**What is being asked**
Please reproduce the data exactly and omit the pictures.
● ● ● ●
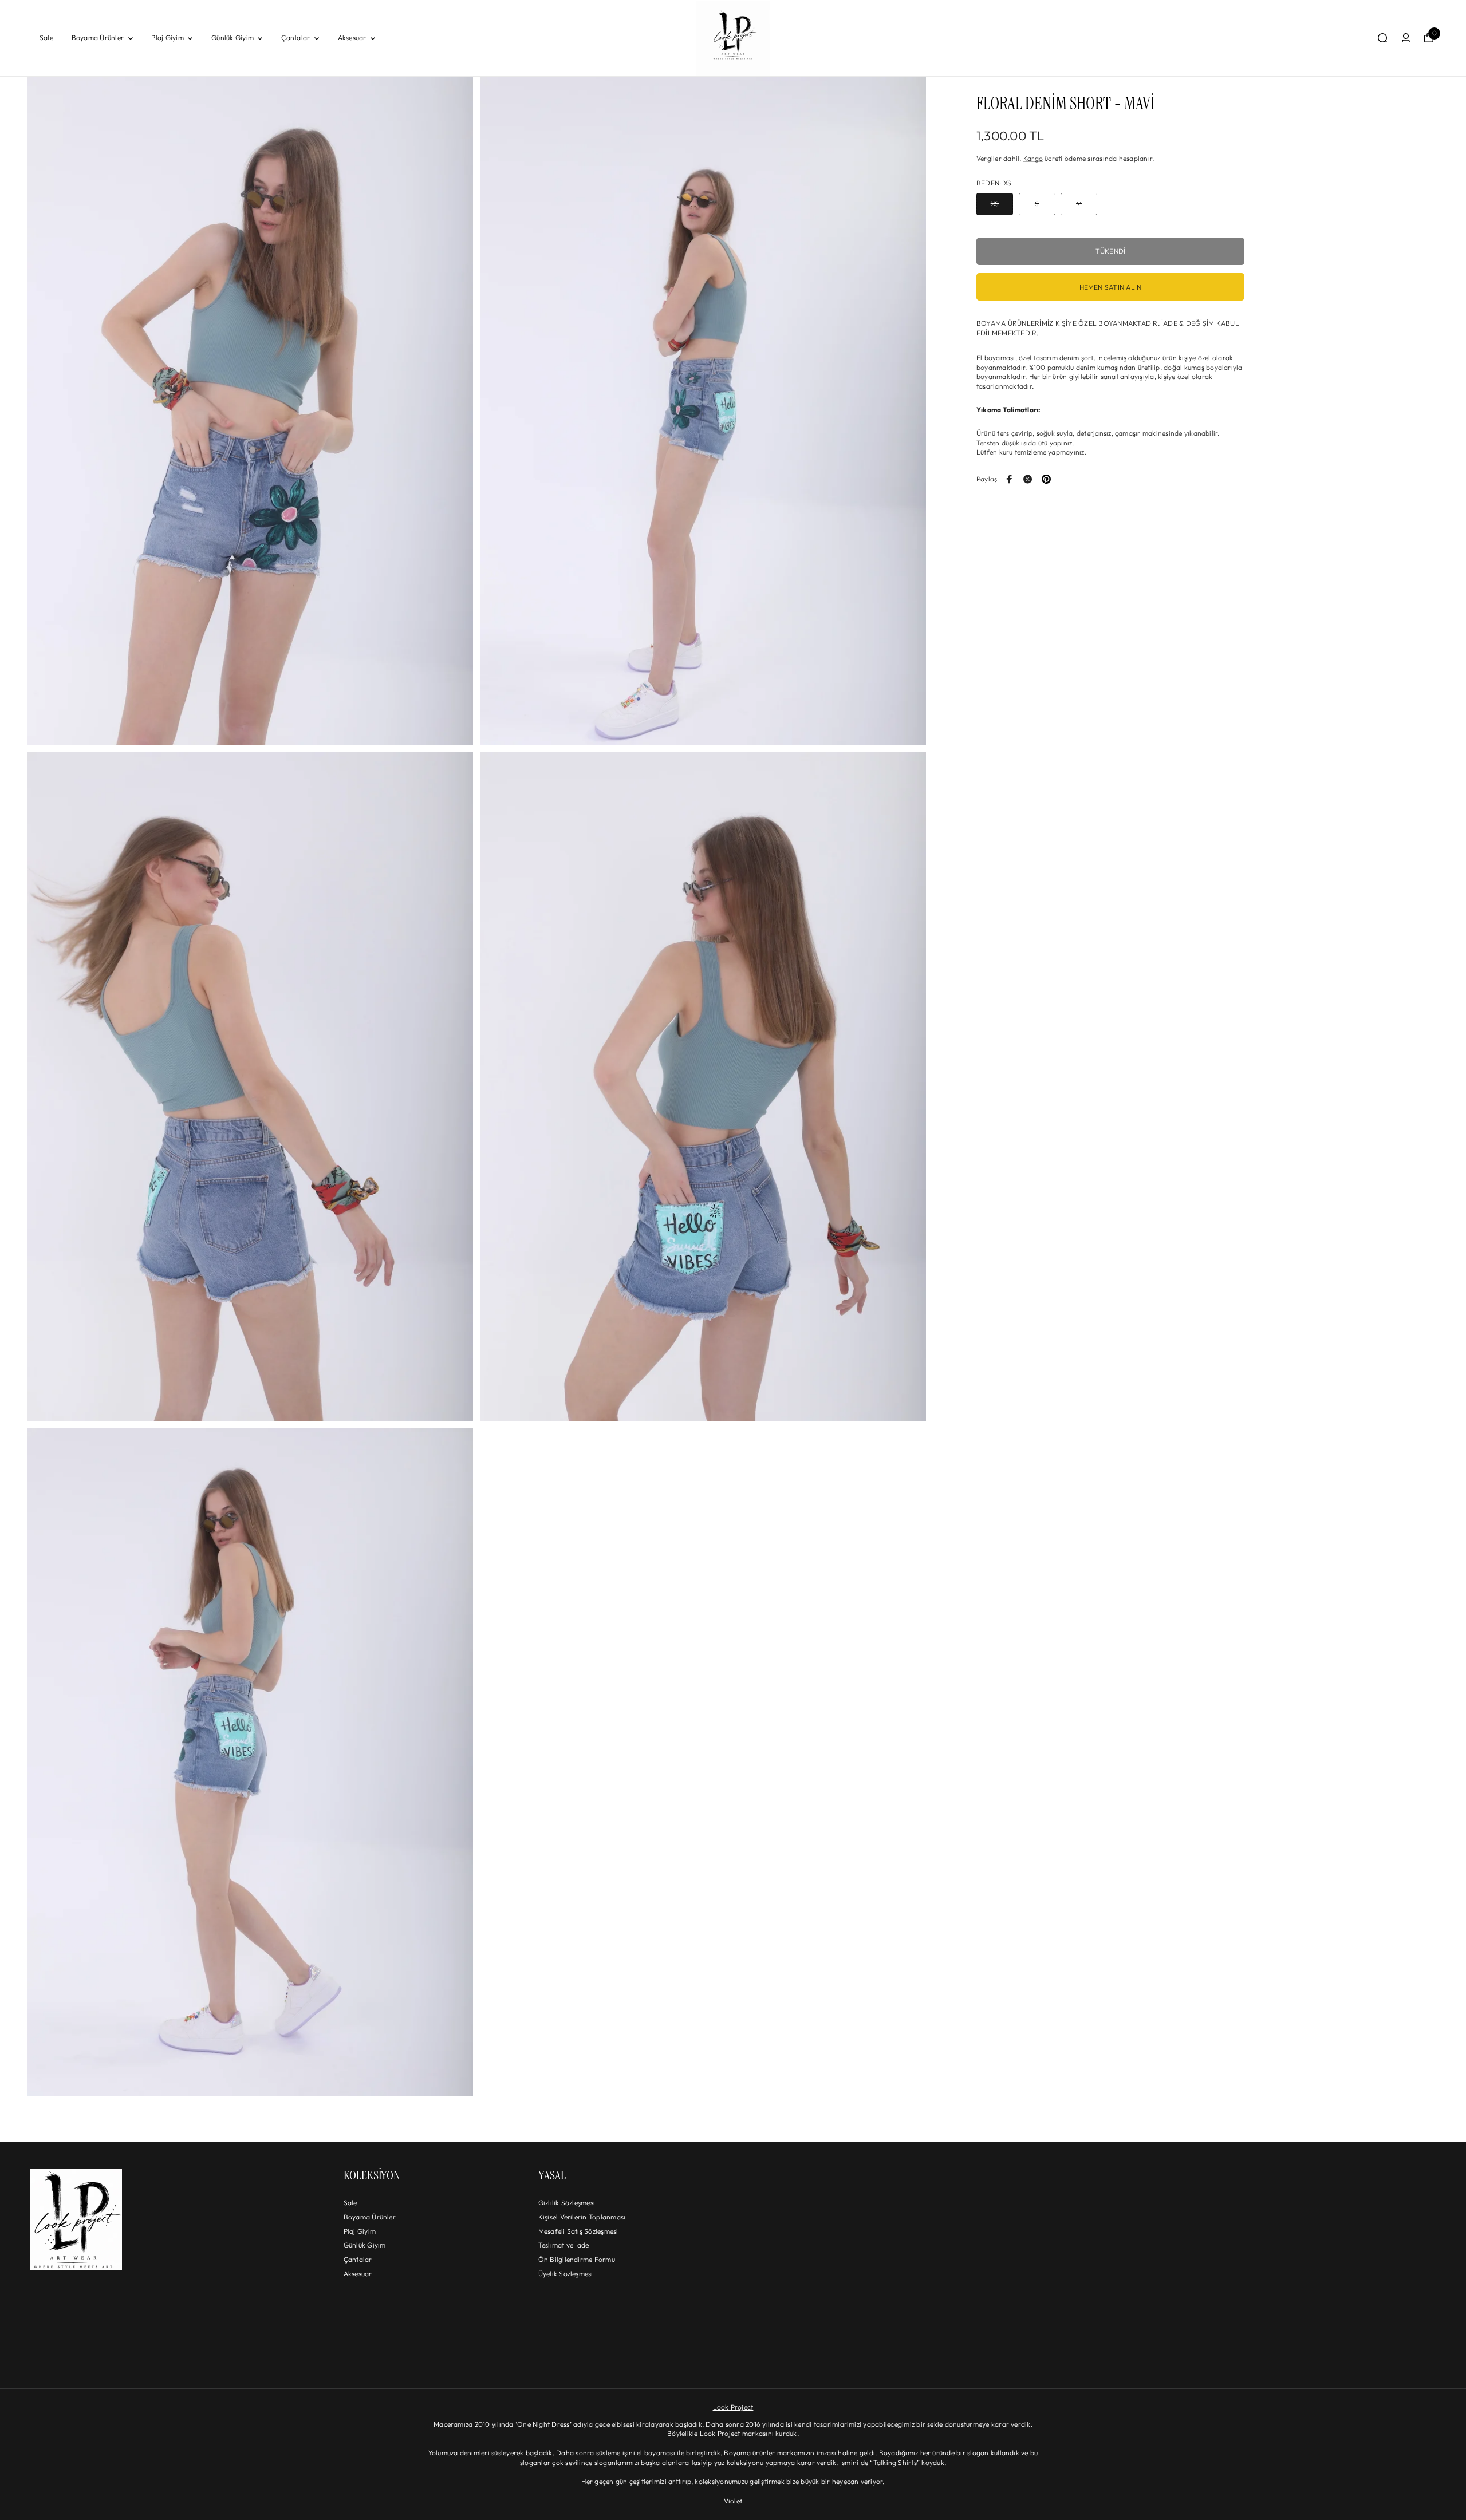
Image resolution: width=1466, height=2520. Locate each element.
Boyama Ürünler (98, 37)
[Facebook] (1009, 479)
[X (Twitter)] (1028, 479)
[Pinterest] (1046, 479)
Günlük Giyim (232, 37)
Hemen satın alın (1110, 287)
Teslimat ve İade (563, 2245)
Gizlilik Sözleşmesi (567, 2202)
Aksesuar (352, 37)
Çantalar (295, 37)
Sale (46, 37)
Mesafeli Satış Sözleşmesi (578, 2231)
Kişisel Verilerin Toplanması (582, 2217)
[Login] (1406, 38)
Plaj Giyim (167, 37)
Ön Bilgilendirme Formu (576, 2259)
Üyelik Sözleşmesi (565, 2273)
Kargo (1033, 158)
● ● ● ●
**Exercise answer**
Image resolution: width=1466, height=2520. Locate each element.
Boyama Ürünler (98, 37)
[Facebook] (1009, 479)
[X (Twitter)] (1028, 479)
[Pinterest] (1046, 479)
Günlük Giyim (232, 37)
Hemen satın alın (1110, 287)
Teslimat ve İade (563, 2245)
Gizlilik Sözleşmesi (567, 2202)
Aksesuar (352, 37)
Çantalar (295, 37)
Sale (46, 37)
Mesafeli Satış Sözleşmesi (578, 2231)
Kişisel Verilerin Toplanması (582, 2217)
[Login] (1406, 38)
Plaj Giyim (167, 37)
Ön Bilgilendirme Formu (576, 2259)
Üyelik Sözleşmesi (565, 2273)
Kargo (1033, 158)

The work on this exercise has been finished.